▸ TASK DETAILS
From the entries below, retype only the lines from the one with "Viewport: 1511px width, 812px" through the one with "Screen dimensions: 1512x786", exactly as written.

[Stored records]

[Start of section]

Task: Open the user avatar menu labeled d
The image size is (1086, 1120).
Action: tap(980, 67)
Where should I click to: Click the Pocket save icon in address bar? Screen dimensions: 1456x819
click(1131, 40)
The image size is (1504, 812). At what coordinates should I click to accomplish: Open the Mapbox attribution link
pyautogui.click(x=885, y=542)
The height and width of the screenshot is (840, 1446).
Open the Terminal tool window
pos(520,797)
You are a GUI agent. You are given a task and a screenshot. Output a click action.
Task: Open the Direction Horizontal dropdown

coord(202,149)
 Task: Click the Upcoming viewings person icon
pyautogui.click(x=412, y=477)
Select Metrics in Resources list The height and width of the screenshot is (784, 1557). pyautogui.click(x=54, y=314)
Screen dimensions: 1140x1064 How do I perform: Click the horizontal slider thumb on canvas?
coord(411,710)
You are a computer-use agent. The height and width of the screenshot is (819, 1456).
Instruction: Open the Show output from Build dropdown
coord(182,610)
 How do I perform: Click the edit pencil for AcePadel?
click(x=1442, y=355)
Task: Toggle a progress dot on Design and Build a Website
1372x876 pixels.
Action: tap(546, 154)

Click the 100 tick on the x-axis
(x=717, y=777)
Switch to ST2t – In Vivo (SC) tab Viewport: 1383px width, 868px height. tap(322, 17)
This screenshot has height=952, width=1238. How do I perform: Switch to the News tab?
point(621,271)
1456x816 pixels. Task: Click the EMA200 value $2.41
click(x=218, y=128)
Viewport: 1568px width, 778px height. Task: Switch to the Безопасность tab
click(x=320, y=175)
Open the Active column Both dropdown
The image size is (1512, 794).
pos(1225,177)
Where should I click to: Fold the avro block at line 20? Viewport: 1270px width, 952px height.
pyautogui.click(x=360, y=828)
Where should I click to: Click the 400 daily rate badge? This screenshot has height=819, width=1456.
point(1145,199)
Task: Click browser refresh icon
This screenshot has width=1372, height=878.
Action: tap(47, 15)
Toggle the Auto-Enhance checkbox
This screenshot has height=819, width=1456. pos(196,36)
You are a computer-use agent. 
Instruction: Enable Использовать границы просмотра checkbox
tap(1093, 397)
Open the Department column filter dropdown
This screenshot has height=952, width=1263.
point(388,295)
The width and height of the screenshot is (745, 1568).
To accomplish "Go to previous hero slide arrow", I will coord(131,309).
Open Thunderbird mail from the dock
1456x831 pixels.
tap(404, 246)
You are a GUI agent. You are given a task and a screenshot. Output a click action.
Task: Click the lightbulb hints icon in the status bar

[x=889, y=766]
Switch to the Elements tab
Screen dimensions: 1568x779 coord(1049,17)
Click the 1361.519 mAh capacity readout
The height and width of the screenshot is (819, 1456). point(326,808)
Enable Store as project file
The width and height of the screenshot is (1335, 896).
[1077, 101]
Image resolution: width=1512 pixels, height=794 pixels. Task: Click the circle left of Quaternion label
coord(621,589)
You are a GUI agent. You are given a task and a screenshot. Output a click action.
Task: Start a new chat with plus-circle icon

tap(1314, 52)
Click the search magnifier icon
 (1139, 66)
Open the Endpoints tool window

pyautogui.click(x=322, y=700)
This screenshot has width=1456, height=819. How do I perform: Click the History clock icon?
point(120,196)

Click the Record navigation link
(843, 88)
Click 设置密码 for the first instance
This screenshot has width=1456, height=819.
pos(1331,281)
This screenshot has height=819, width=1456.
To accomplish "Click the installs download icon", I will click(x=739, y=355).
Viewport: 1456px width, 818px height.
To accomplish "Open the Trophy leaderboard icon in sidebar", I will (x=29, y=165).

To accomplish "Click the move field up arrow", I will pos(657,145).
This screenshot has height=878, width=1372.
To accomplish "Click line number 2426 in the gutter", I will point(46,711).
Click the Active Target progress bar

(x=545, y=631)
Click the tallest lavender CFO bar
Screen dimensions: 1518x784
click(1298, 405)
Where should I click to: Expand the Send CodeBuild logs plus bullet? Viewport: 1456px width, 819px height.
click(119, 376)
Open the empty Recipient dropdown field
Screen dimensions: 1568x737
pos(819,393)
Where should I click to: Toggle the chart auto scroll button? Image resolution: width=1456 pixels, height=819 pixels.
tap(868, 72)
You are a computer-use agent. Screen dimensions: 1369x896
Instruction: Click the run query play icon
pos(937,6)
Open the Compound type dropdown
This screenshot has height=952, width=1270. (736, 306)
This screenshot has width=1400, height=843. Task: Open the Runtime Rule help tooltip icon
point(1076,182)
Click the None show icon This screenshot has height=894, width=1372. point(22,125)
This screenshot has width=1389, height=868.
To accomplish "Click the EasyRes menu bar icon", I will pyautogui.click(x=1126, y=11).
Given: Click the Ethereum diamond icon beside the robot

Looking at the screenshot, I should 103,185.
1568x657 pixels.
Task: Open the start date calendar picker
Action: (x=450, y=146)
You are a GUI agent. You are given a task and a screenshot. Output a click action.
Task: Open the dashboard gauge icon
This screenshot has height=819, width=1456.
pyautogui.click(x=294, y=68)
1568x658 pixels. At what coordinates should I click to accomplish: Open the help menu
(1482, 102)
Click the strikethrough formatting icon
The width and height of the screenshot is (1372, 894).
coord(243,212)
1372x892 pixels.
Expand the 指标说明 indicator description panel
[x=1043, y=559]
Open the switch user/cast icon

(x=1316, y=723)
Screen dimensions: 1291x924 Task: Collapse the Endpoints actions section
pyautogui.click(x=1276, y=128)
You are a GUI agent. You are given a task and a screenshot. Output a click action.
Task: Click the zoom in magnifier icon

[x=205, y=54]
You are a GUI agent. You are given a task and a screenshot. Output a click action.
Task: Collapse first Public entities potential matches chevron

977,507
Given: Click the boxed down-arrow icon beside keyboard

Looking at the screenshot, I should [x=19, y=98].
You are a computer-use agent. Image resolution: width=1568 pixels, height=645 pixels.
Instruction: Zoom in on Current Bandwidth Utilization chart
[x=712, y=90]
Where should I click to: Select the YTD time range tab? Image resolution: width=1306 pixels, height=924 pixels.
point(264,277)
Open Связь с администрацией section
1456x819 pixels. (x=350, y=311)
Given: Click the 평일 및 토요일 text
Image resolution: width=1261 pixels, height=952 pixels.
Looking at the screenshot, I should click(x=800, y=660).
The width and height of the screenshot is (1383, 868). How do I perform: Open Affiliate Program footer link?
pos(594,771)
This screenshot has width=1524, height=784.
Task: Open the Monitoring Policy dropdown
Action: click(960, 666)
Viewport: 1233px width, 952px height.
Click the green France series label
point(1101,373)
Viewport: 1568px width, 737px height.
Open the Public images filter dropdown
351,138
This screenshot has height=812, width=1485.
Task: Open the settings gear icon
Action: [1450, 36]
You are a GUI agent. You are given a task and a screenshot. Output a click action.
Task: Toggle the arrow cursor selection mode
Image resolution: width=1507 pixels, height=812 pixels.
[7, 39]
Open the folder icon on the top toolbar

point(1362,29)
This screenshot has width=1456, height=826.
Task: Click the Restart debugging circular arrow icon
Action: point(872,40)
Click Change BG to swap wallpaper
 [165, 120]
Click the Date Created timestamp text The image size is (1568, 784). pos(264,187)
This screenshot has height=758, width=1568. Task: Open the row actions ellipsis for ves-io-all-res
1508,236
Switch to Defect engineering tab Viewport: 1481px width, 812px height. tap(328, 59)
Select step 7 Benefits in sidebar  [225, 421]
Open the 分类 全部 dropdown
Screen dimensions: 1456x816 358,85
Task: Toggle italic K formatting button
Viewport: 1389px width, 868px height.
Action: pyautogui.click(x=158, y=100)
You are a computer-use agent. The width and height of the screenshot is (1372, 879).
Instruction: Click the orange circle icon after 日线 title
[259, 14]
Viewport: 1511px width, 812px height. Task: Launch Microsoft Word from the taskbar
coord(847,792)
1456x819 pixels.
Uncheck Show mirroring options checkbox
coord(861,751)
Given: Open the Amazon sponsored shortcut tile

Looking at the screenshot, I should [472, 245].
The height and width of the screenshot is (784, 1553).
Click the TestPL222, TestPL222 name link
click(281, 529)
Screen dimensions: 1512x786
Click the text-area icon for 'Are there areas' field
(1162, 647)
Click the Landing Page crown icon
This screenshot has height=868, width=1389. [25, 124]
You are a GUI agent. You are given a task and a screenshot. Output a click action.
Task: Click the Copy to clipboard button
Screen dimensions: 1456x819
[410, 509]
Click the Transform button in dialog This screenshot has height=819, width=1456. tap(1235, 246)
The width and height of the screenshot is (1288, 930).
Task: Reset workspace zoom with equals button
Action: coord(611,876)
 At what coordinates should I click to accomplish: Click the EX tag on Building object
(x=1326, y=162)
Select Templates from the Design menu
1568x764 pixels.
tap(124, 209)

[End of section]

▸ EXERCISE RESPONSE
Viewport: 1511px width, 812px height. Task: Launch Microsoft Word from the taskbar
coord(847,792)
1456x819 pixels.
Uncheck Show mirroring options checkbox
coord(861,751)
Given: Open the Amazon sponsored shortcut tile

Looking at the screenshot, I should [472, 245].
The height and width of the screenshot is (784, 1553).
Click the TestPL222, TestPL222 name link
click(281, 529)
Screen dimensions: 1512x786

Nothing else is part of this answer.